AUTHENTICITY AND INTEGRITY OF THE NEW TESTAMENT.

OUR attention was exclusively occupied, during the last lecture, in tracing up the line of testimony by which the church of Christ in these days is certified that her sacred books, composing the volume of the New Testament, are those very books which were written by the apostles of the Lord Jesus. A series of attestations was followed up, by which we were conducted into the very age and presence of the apostles, and enabled to inquire of those who, having been their contemporaries and in habits of intercourse with them, must necessarily have known what books they wrote. A mass of evidence was obtained, by which the authenticity of the New Testament was placed on the most immovable basis.
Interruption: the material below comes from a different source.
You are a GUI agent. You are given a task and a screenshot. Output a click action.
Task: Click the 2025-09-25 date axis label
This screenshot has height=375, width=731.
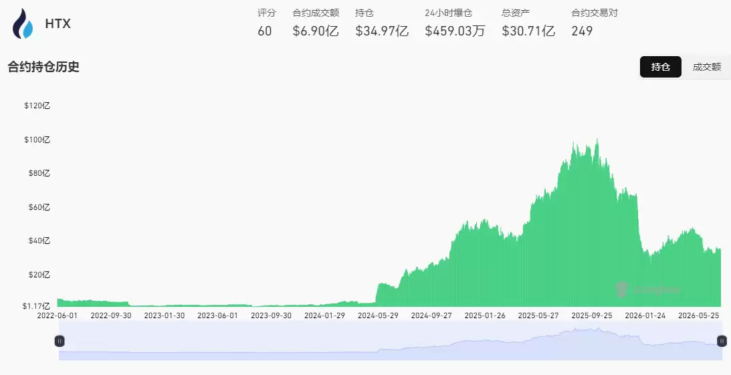click(x=592, y=316)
But, inasmuch as we are now laying the foundation of our subsequent and more direct arguments for the truth of Christianity as a divine revelation, it is of the greatest importance, that in respect to this preliminary subject, every mind be well assured, and that nothing of importance to the impressiveness as well as sufficiency of the evidence be omitted. In the present lecture therefore, we pursue still further the question to which the last was devoted.

From the whole tenor of the previous lecture, it is evident that THE CANON OF THE NEW TESTAMENTin other words, the collection of those books which were considered as the inspired and authoritative writings of the apostles and evangelists, to the exclusion of all others—WAS NOT MADE WITHOUT GREAT CARE, AND THE MOST DELIBERATE, INTELLIGENT INVESTIGATION.

Such is the witnessing of an eminent writer of the fourth century. "Our canonical books," says Augustine, "which are of the highest authority among us, have been settled with great care: they ought to be few, lest their value should be diminished; and yet, they are so many, and written by so many persons, that their agreement throughout is wonderful." The method pursued by the early Christians in determining what books had a just claim to the character of canonical scriptures, was precisely that by which we have been investigating the same subject. It was not enough, for the reception of a writing, that it came to them under the name of an apostle, and was considered by some as justly entitled to that honor. Its descent was carefully traced. How was it regarded by the preceding generation, and by the generation before that? Was it known by those who lived nearest the time and the person associated with its claims? Had it been received by the churches-referred to and quoted, as possessing canonical authority, by Christian writers since the period of its general publication? Had it been handed down by the general and concurrent tradition of the church, written *Lardner, vol. 2, p. 596.

and unwritten, as the work of the writer whose name it bears? Such was the mode which, we know from the remaining works of Irenæus, Tertullian, Eusebius, Cyril, and Augustine, was employed in their days, and in all times of the primitive church. "The books of the canonical Scriptures," says Augustine, "established in the times of the apostles, and confirmed by the testimony of the succession of bishops and churches in all following times, are placed in a peculiar degree of authority, to which the judgment and understanding of all pious men are subject."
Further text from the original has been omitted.